The justification for this decision is primarily because studies vary to the extent that they conduct additional analysis, which would potentially skew results towards specific studies. In addition, the choice of which sub-sample analysis is explored is left to authors; thus, we may not capture an unbiased picture of potential heterogeneous effects when comparing results side by side. Finally, the methodology to analyze sub-samples varies by study. It should be noted that no study was explicitly set up (sampled) to conduct heterogeneity analysis.
We count Pettifor et al. (2016) and Kilburn et al. (2018) in South Africa as one study, as the latter extends the former to examine pathways and additional indicators but fundamentally examines the same sample using the same methodology. In contrast, while other papers examine the same program (Oportunidades, Juntos), they have utilized different samples, rounds of data or use different methodology—thus, we count them as separate studies.

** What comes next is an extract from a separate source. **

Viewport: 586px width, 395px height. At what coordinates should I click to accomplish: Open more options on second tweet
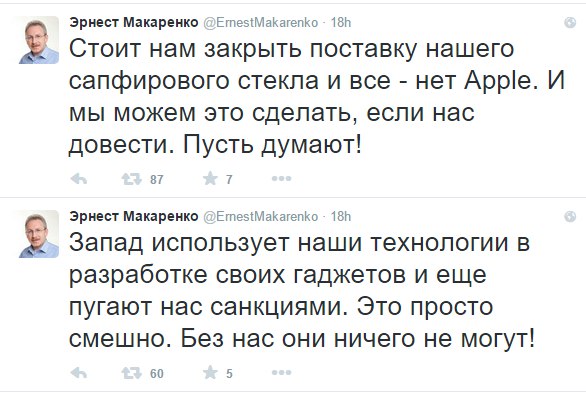pos(281,373)
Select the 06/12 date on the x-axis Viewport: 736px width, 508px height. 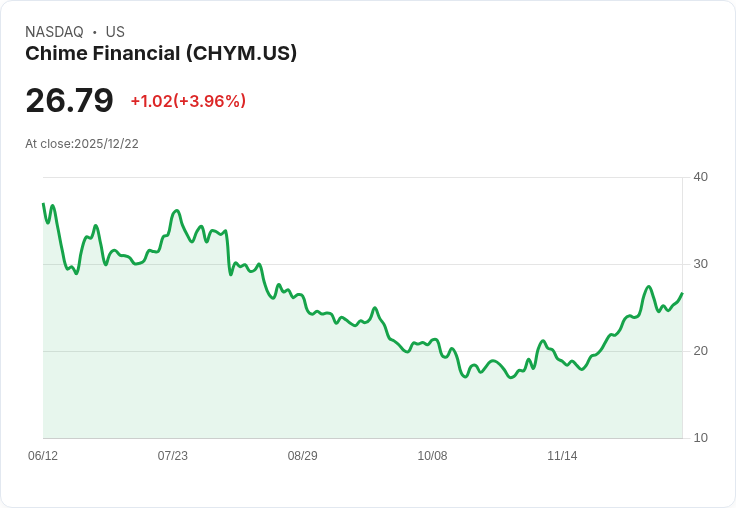tap(43, 456)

Note that these counts by violence typology sum to greater than 56, as certain classifications count in several categories for combined indicators.
Some of the studies use mixed methods, but the quantitative sections do not meet the inclusion criteria for the quantitative part of this review. We have only analyzed the qualitative data and, to the extent possible, have presented results from the qualitative sections.